### [Tasks to complete]
[1] From the passage on revival, repeat the text starting with "We are in desperate" and going on through "it necessarily involve?".
[2] Shorten the paragraph of the revival passage that begins "For one thing, revival is not a denigration" and keep its main facts.
[3] According to the revival passage, why does revival not denigrate the saints who stay faithful during spiritual drought? Answer in one to three sentences.

### [Exercise passage]
*** Begin section ***

“Will you not revive us again, that your people may rejoice in you?” (Psalm 85:6).

We are in desperate need of revival. Our marriages, our families, our churches, our nation (no matter what nation we hail from)—in every arena of life and society and religion we need the omnipotent, renewing visitation of the Holy Spirit.

Many of us as Christians do not know what “revival” even means precisely. We love the idea of hoards of unbelievers being converted, of packed church houses, of passionate worship experiences. But these things—while not bad in themselves—are the symptoms of revival rather than the substance of it.

What would it mean for us to experience a revival in our day? What would it look like? What would it necessarily involve?

What Revival Is Not

When we speak of the need for revival, I want to be very clear, first of all, about what revival is not.

For one thing, revival is not a denigration of those devoted saints who continue to faithfully pursue God’s Word and God’s will, even in times of relative spiritual drought. These are the unsung heroes whom God uses to perpetuate his church. It is upon the labors of these dedicated men and women and children that revival is built when it does finally come.

*** End section ***

### [Record extracts]
*** Begin section ***

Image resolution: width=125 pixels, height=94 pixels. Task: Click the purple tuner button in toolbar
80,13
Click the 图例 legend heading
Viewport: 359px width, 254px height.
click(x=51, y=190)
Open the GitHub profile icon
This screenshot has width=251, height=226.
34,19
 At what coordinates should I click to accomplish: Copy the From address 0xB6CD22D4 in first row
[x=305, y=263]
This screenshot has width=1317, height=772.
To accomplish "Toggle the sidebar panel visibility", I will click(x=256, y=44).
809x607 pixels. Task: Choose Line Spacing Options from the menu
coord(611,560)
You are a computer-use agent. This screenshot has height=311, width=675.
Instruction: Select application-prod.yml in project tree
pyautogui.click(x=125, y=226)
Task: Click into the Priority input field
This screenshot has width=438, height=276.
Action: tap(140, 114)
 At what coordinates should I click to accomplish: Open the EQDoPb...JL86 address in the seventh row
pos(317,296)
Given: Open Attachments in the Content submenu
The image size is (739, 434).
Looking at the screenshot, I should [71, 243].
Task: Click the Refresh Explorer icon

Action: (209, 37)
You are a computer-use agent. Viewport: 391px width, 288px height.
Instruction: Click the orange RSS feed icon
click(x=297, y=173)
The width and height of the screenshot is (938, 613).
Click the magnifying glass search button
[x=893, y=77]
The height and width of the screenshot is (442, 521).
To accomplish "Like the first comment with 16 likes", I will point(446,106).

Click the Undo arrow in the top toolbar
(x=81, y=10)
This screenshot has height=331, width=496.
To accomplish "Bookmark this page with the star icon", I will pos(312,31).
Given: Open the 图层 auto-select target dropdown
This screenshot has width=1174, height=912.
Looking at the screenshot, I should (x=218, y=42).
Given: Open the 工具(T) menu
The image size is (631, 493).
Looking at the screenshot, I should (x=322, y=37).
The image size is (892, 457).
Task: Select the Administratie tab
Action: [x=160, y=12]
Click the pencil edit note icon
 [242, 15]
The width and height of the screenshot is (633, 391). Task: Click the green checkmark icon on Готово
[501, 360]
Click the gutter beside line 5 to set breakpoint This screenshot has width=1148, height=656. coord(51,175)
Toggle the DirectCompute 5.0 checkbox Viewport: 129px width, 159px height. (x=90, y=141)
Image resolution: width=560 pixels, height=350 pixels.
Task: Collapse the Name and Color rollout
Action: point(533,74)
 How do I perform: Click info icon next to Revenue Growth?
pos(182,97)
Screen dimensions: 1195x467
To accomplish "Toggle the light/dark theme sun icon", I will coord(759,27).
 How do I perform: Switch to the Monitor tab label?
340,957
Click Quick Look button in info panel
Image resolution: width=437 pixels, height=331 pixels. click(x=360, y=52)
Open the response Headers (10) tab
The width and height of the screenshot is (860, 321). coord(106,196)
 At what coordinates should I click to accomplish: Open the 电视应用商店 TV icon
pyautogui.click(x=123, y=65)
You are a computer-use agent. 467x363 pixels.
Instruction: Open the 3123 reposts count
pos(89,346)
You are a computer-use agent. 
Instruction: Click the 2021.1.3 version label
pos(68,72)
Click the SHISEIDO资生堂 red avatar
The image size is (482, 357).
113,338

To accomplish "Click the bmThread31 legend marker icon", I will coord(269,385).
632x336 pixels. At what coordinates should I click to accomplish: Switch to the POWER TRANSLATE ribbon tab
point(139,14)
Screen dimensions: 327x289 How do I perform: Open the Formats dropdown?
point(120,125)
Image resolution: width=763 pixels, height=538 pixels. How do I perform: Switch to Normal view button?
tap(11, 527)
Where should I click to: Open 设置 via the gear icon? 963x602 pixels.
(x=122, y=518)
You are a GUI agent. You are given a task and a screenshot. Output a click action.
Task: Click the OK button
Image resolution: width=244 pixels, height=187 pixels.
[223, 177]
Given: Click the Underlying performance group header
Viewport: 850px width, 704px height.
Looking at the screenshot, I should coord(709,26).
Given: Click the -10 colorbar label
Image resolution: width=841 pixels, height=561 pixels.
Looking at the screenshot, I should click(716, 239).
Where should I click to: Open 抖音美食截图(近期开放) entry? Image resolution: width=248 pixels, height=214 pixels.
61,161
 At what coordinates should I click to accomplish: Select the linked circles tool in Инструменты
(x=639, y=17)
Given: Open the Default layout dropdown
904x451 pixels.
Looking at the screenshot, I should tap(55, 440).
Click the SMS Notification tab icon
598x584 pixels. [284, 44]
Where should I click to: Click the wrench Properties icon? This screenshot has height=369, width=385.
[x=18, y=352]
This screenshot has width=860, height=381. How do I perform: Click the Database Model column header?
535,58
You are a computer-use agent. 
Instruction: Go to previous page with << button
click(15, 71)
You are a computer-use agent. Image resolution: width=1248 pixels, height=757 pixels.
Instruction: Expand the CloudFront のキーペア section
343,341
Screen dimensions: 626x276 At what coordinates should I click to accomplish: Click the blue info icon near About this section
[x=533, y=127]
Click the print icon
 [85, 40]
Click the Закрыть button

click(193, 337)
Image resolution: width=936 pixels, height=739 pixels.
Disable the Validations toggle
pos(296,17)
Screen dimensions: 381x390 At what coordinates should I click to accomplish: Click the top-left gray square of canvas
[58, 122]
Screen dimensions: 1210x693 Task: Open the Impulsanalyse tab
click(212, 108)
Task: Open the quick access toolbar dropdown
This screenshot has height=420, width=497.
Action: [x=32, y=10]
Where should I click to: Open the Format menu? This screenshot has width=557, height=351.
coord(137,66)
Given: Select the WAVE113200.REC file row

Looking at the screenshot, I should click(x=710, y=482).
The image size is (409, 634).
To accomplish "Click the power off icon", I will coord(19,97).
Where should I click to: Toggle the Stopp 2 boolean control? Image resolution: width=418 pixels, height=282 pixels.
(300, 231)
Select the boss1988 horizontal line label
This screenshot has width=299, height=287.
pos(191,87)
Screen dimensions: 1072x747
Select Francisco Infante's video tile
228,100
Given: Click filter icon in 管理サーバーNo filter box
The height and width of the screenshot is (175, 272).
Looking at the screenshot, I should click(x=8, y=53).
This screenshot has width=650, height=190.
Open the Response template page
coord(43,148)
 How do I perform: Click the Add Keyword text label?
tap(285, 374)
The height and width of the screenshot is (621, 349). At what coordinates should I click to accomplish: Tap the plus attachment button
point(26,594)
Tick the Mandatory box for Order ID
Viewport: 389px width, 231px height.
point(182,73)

*** End section ***

### [Outputs in order]
[1]
We are in desperate need of revival. Our marriages, our families, our churches, our nation (no matter what nation we hail from)—in every arena of life and society and religion we need the omnipotent, renewing visitation of the Holy Spirit.

Many of us as Christians do not know what “revival” even means precisely. We love the idea of hoards of unbelievers being converted, of packed church houses, of passionate worship experiences. But these things—while not bad in themselves—are the symptoms of revival rather than the substance of it.

What would it mean for us to experience a revival in our day? What would it look like? What would it necessarily involve?

[2] Revival does not belittle the devoted saints who keep faithfully pursuing God's Word and will even in times of spiritual drought. They are unsung heroes God uses to perpetuate his church, and revival is built on their labors when it comes.

[3] These saints are the unsung heroes whom God uses to perpetuate his church. When revival finally comes, it is built on the labors of these dedicated men, women and children.